▶ _PROBLEMS TO SOLVE_
**1)** Answer these questions from the excerpt on Latino immigration to North Carolina, marking each answer with the same letter:
(a) By 2000, what share of North Carolina's meat processing work force was Latino?
(b) How much do Hispanics contribute to the state economy each year, according to the Kenan-Flagler Business School study?
(c) What was the title of the course Sarah Plastino took with Gill?
**2)** From the excerpt on Latino immigration to North Carolina, output the passage that begins at the words "But before Hispanics" and ends after the words "the border into Texas.".
**3)** According to the excerpt on Latino immigration to North Carolina, why did many migrants who were new to California move east?

▶ _PAGE EXCERPT_
▶

In the 1990’s, the Mexican economy tumbled as ours boomed. Mexicans flocked north to fill jobs in construction, meat processing, and farming, all at the lower end of the pay scale. Many migrants new to California came east when word of mouth reached them about the South’s affordable living and growing economy.

By 2000, Latinos made up 50 percent of North Carolina’s meat processing work force, and 75 percent of Charlotte’s construction jobs. More than 25 percent of all Triangle carpenters, construction laborers, painters, and food processors were Latino. Migrant labor is in demand throughout the state, including Smithfield Foods down east, Case Farms in Morganton, Tyson Farms Chicken in Siler City, and the High Point furniture manufacturers. A recent Kenan-Flagler Business School study showed that Hispanics contribute more than nine billion dollars annually to the state economy. The amount could total eighteen billion by 2009. Immigration’s drain on health care, education, and correctional services doesn’t come close to equaling either figure, the report says.

But before Hispanics reach North Carolina, they often take an arduous journey, as Gill’s students found out. Last fall, Sarah Plastino, a junior public policy and international studies major, took Gill’s course, “Immigrant Perspectives,” which Plastino says taught her more than any other class at Carolina. As a part of her research on pregnancy, birth, and motherhood in the migrant community, Plastino met a woman at El Centro Latino who had been five months pregnant when she walked across the border into Texas.

◀

▶ _GIVEN MATERIAL_
▶

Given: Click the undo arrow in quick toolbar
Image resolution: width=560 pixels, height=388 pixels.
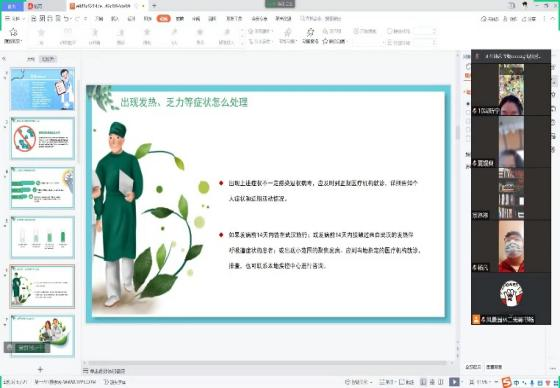Looking at the screenshot, I should tap(66, 19).
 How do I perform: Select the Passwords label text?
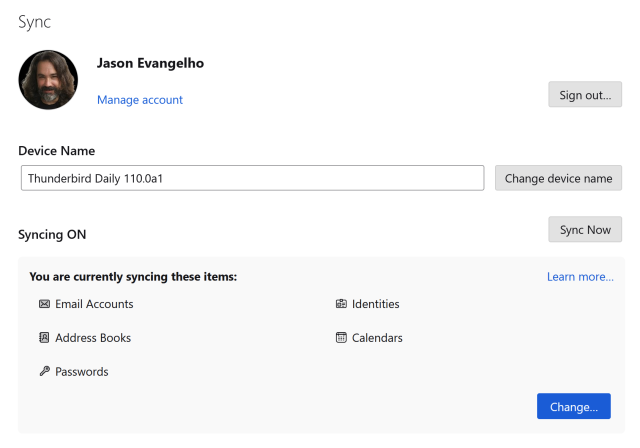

◀

▶ _EXERCISE SOLUTIONS_
**1)**
(a) 50 percent
(b) More than nine billion dollars
(c) "Immigrant Perspectives"

**2)**
But before Hispanics reach North Carolina, they often take an arduous journey, as Gill’s students found out. Last fall, Sarah Plastino, a junior public policy and international studies major, took Gill’s course, “Immigrant Perspectives,” which Plastino says taught her more than any other class at Carolina. As a part of her research on pregnancy, birth, and motherhood in the migrant community, Plastino met a woman at El Centro Latino who had been five months pregnant when she walked across the border into Texas.

**3)** Word of mouth reached them about the South's affordable living and growing economy.